■ Records for processing ■
[Begin]
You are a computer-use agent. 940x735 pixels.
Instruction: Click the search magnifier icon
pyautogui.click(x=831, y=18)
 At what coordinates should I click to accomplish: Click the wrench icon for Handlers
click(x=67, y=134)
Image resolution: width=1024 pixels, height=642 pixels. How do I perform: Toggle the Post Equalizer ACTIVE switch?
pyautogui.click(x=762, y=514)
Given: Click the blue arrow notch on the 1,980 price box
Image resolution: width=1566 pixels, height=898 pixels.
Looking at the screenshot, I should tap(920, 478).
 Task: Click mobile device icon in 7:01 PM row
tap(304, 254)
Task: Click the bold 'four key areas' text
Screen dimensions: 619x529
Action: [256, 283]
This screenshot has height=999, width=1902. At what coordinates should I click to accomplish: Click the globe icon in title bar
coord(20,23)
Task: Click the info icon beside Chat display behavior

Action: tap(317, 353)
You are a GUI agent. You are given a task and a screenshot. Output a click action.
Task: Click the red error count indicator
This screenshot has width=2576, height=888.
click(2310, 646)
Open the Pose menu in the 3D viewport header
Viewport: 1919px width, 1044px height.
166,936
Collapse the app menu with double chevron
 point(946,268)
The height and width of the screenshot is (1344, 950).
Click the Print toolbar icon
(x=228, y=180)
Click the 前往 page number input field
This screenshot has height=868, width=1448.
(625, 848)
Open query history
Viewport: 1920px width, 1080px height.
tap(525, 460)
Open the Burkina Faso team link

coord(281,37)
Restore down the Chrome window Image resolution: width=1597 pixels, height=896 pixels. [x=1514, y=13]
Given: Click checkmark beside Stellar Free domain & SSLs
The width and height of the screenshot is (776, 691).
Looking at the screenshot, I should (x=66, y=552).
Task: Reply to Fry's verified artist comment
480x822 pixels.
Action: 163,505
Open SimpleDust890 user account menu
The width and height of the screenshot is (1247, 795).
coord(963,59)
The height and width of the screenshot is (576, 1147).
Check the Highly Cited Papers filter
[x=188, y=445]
[End]
■ Objective ■
Render every line of the entries above as a JSON array of strings, one string per line, and omit blank lines.

■ Problem solution ■
[
  "You are a computer-use agent. 940x735 pixels.",
  "Instruction: Click the search magnifier icon",
  "pyautogui.click(x=831, y=18)",
  " At what coordinates should I click to accomplish: Click the wrench icon for Handlers",
  "click(x=67, y=134)",
  "Image resolution: width=1024 pixels, height=642 pixels. How do I perform: Toggle the Post Equalizer ACTIVE switch?",
  "pyautogui.click(x=762, y=514)",
  "Given: Click the blue arrow notch on the 1,980 price box",
  "Image resolution: width=1566 pixels, height=898 pixels.",
  "Looking at the screenshot, I should tap(920, 478).",
  " Task: Click mobile device icon in 7:01 PM row",
  "tap(304, 254)",
  "Task: Click the bold 'four key areas' text",
  "Screen dimensions: 619x529",
  "Action: [256, 283]",
  "This screenshot has height=999, width=1902. At what coordinates should I click to accomplish: Click the globe icon in title bar",
  "coord(20,23)",
  "Task: Click the info icon beside Chat display behavior",
  "Action: tap(317, 353)",
  "You are a GUI agent. You are given a task and a screenshot. Output a click action.",
  "Task: Click the red error count indicator",
  "This screenshot has width=2576, height=888.",
  "click(2310, 646)",
  "Open the Pose menu in the 3D viewport header",
  "Viewport: 1919px width, 1044px height.",
  "166,936",
  "Collapse the app menu with double chevron",
  " point(946,268)",
  "The height and width of the screenshot is (1344, 950).",
  "Click the Print toolbar icon",
  "(x=228, y=180)",
  "Click the 前往 page number input field",
  "This screenshot has height=868, width=1448.",
  "(625, 848)",
  "Open query history",
  "Viewport: 1920px width, 1080px height.",
  "tap(525, 460)",
  "Open the Burkina Faso team link",
  "coord(281,37)",
  "Restore down the Chrome window Image resolution: width=1597 pixels, height=896 pixels. [x=1514, y=13]",
  "Given: Click checkmark beside Stellar Free domain & SSLs",
  "The width and height of the screenshot is (776, 691).",
  "Looking at the screenshot, I should (x=66, y=552).",
  "Task: Reply to Fry's verified artist comment",
  "480x822 pixels.",
  "Action: 163,505",
  "Open SimpleDust890 user account menu",
  "The width and height of the screenshot is (1247, 795).",
  "coord(963,59)",
  "The height and width of the screenshot is (576, 1147).",
  "Check the Highly Cited Papers filter",
  "[x=188, y=445]"
]